Nostos

Poems by Tracy Way de Boer

Bookcover of Nests poems by Tracy Way de Boer

What It’s About

Nostos is Tracy Wai de Boer’s debut poetry collection, taking its name from the Ancient Greek for “homecoming.” In her work, home is a movement through memory, language, and the body. It’s a journey that’s equal parts searching and surrender. Some poems move through the sea, others through the spaces between languages, touching on identity, family, and the ways words both connect and fail us.

What Stuck With Me

The water poems drifted in and out of clarity for me, at times hard to grasp, but the language pieces pulled me in completely. There’s a quiet intimacy in the way de Boer writes about capitalization, the rhythm of -ing endings, the moments when language falters.
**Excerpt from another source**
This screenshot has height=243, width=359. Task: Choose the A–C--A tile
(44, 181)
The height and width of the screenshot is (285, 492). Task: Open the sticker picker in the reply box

Lines about songs sung in a mother’s tongue she doesn’t speak, or the frustration of having the word in multiple languages but losing it when you need it, felt sharp and familiar. “Double,” one of my favorites, repeats and folds into itself, building a longing for a place, or person to call home.

Would I Recommend It

For readers who already lean into lyrical, reflective, sometimes experimental poetry, Nostos offers a layered and intimate exploration of language, memory, and identity. It’s not a collection to rush; it works best when you let the words move through you, even when they don’t resolve neatly.